Mechanotransduction in Endothelial Cells: Feedback Control of Intracellular Mechanics

Shu Chien, Ph.D.
Department of Bioengineering and Medicine,
and Institute of Engineering in Medicine,
University of California San Diego, La Jolla, California, U.S.A.

Vascular  endothelial  cells  (ECs)  play  significant  roles  in  regulating  circulatory  functions.  Mechanical  stimuli, including the stretch and shear stress resulting from circulatory pressure and flow, modulate EC functions by activating mechano-sensors, signaling pathways, and gene and protein expressions. Mechanical forces with a clear direction (e.g., the pulsatile shear stress and the uniaxial circumferential stretch existing in the straight part of the arterial  tree)  cause  only  transient  molecular  signaling  of  pro-inflammatory  and  proliferative  pathways,  which become down-regulated when such directed mechanical forces are sustained.  In contrast, mechanical forces without a definitive direction (e.g., disturbed flow and relatively undirected stretch seen at branch points and other regions of complex geometry) cause sustained molecular signaling of pro-inflammatory and proliferative pathways. The EC responses to directed mechanical stimuli involve the remodeling of EC structure to minimize alterations in intracellular stress/strain and elicit adaptive changes in EC signaling in the face of sustained stimuli; these cellular events constitute a feedback control mechanism to maintain vascular homeostasis and are athero-protective. Such a feedback mechanism does not operate effectively in regions of complex geometry, where the mechanical stimuli do not have clear directions, thus placing these areas at risk for atherogenesis. The differential modulation of EC functions by various flow patterns involves intricate interplays of signaling pathways and gene regulation. The mechanotransduction-induced EC adaptive processes in the straight part of the aorta provide a mechanical and molecular mechanism for the maintenance of cellular homeostasis in the face of external perturbations.

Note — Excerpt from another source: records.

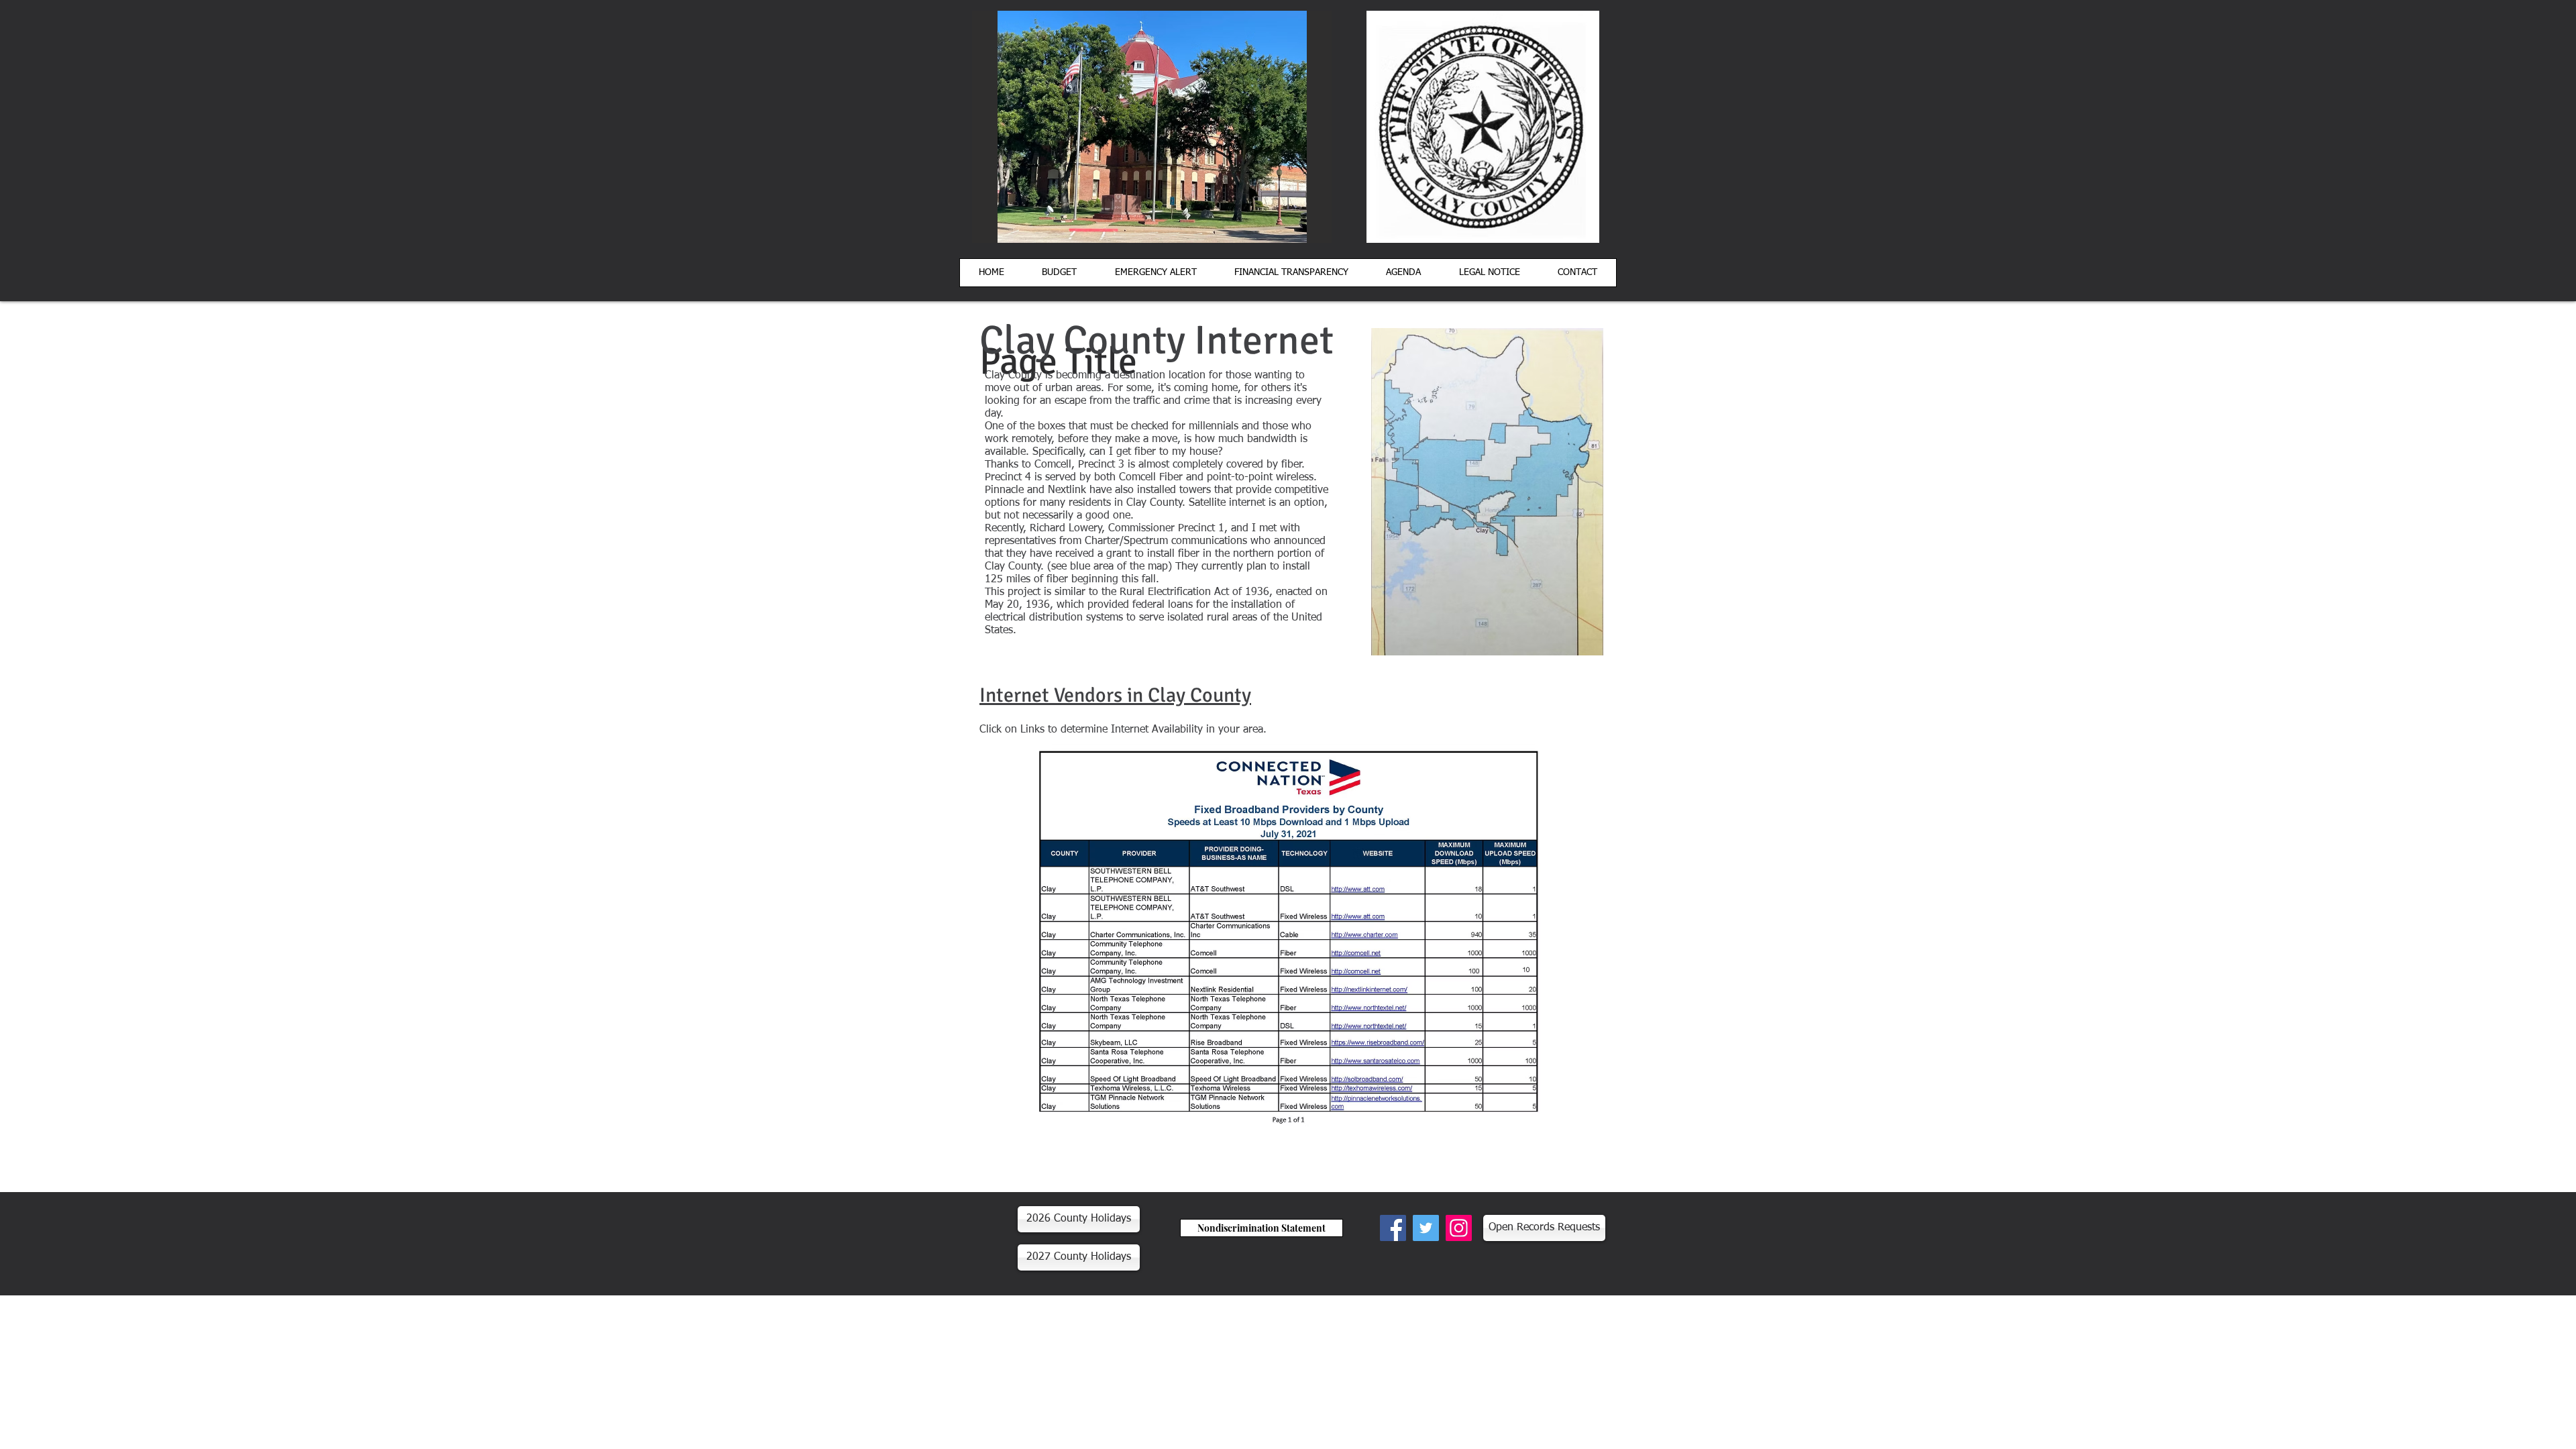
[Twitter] (1426, 1228)
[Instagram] (1459, 1228)
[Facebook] (1393, 1228)
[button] (1291, 272)
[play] (1298, 231)
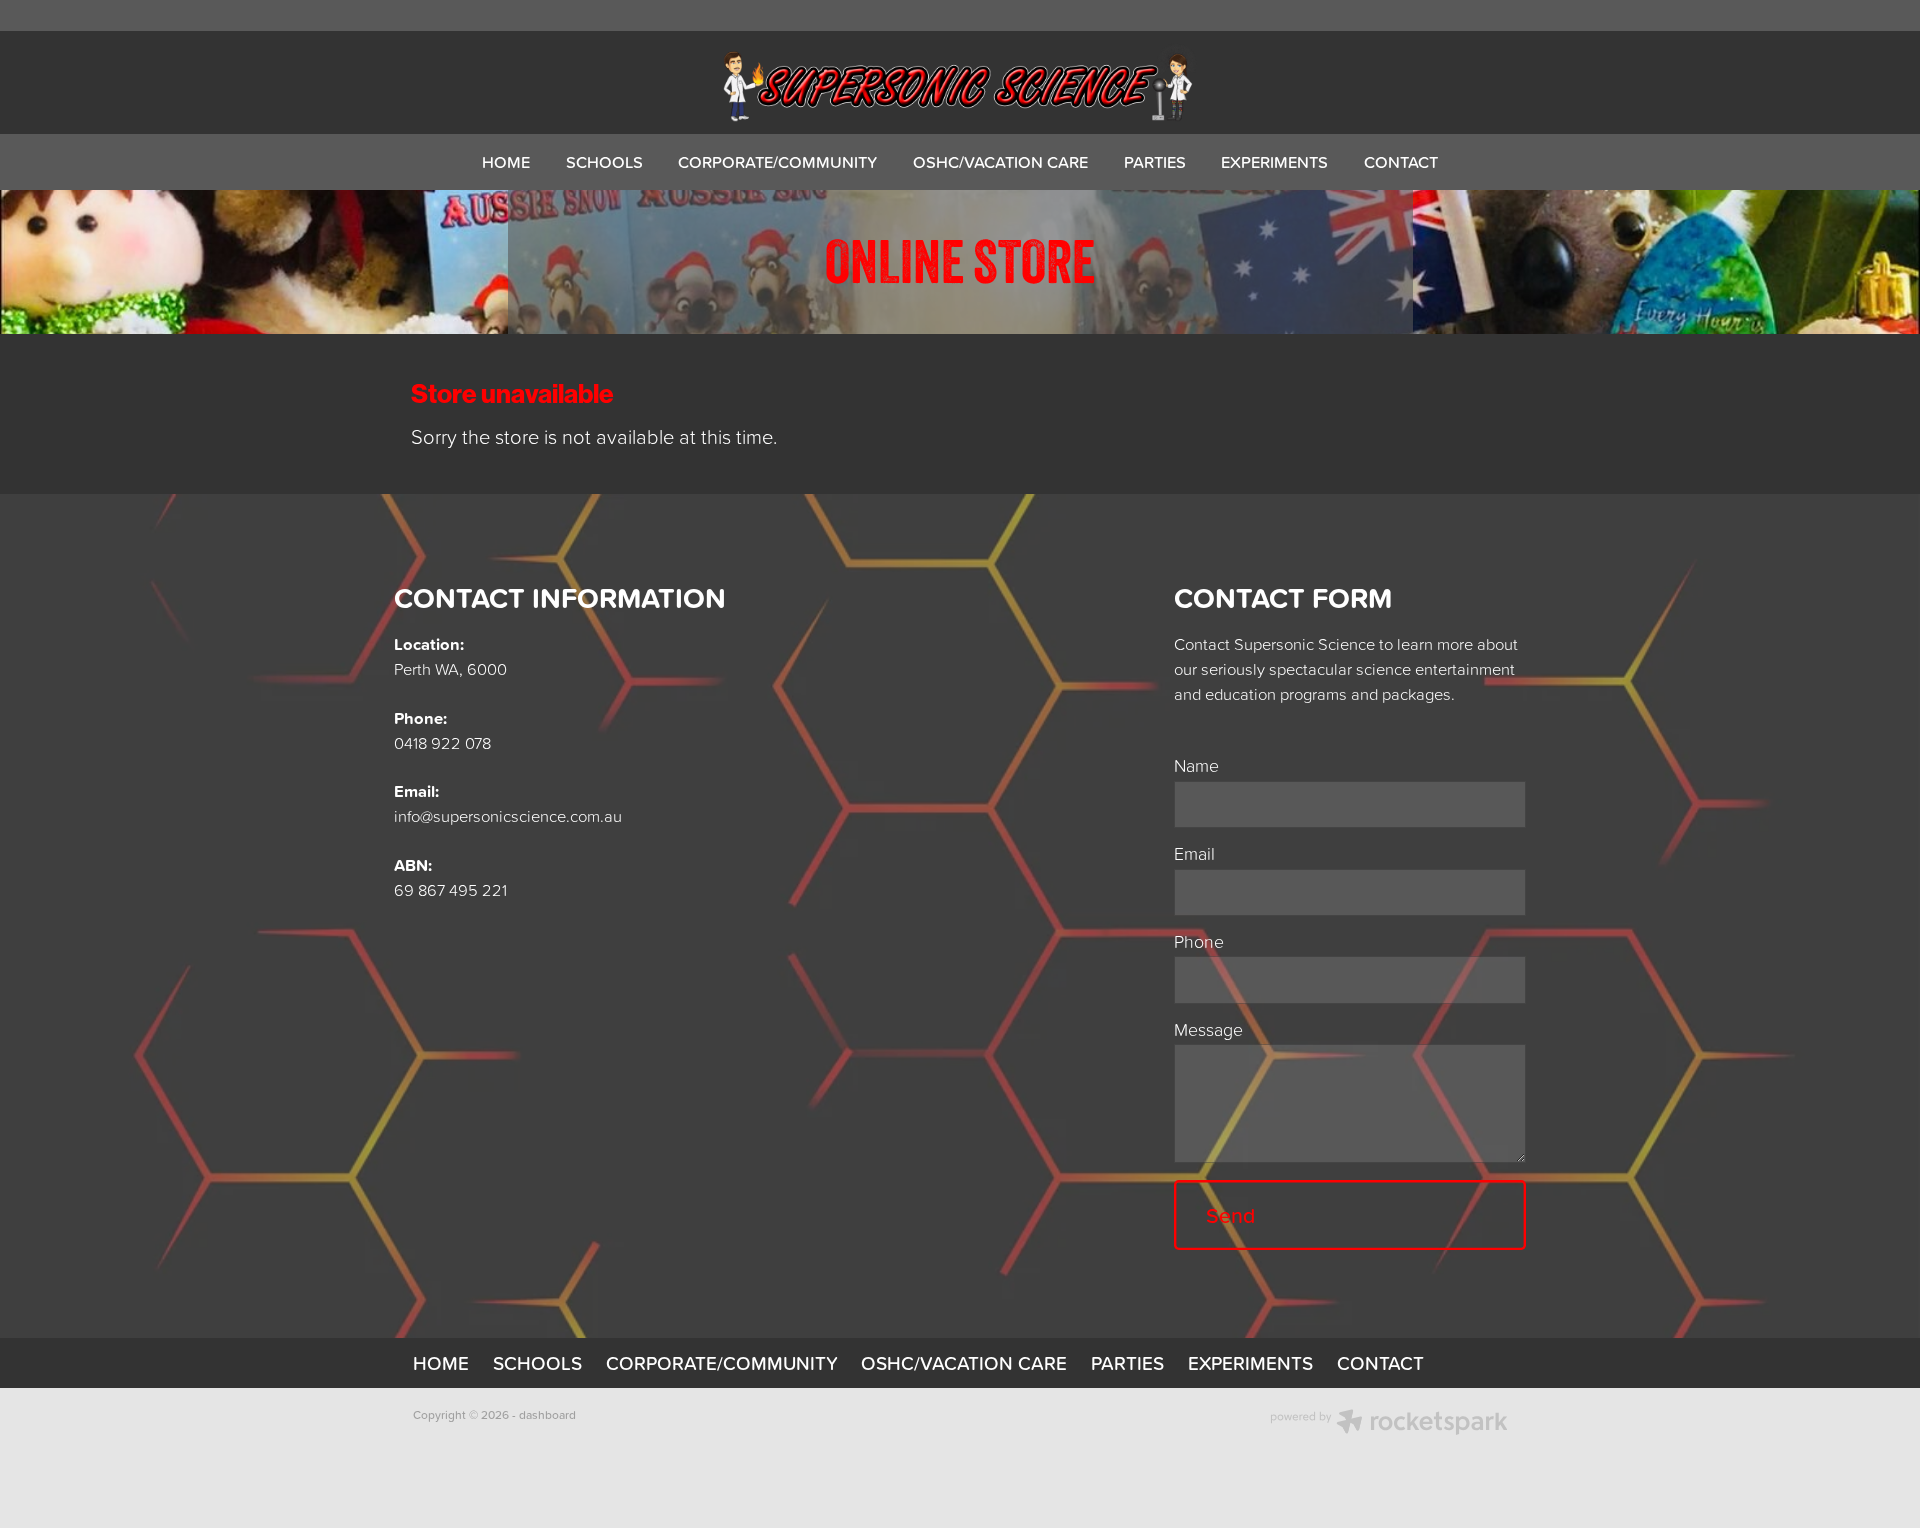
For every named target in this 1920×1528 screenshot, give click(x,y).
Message (1208, 1030)
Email (1194, 854)
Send (1230, 1215)
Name (1196, 766)
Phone (1199, 942)
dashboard (547, 1414)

Shu Chien is University Professor of Bioengineering and Medicine in University of California System and Director of UC System-wide “Bioengineering Institute in California.” At UCSD, he is Y.C. Fung Professor of Bioengineering & Medicine and Director of the Institute of Engineering in Medicine. He was the Founding Chair of Department of Bioengineering  from  1994-1999  and  Chair  from  2002-2005.  He  is  a  world  leader  in  molecular,  cellular  and integrative studies  on  bioengineering  and physiology in health and  disease.  He served  as  President  of  many societies, including the American Institute for Medical and Biological Engineering and the Federation of American Societies for Experimental Biology.  He has authored more than 500 journal articles and edited 11 books. He is one of only 8 scientists in the world who are members of all four US National Academies: National Academy of Science, National Academy of Engineering, Institute of Medicine, and American Academy of Arts and Sciences. He is also a member of Academia Sinica in Taiwan and Chinese Academy of Sciences in Beijing (Foreign Member). He has received numerous awards and honors, including the Landis Award, Zweifach Award, Fahraeus Medal, Melville Medal (twice), Poiseuille Medal, and the Founders Award of National Academy of Engineering. He is the only living Honorary Member of the Chinese Association of Physiological Sciences and IEEE Engineering in Medicine and Biology Society. In 2009, he received the Presidential Prize in Life Sciences in Taiwan. In 2011, he received from President Obama the National Medal of Science, the highest honor for scientists and engineers in the USA.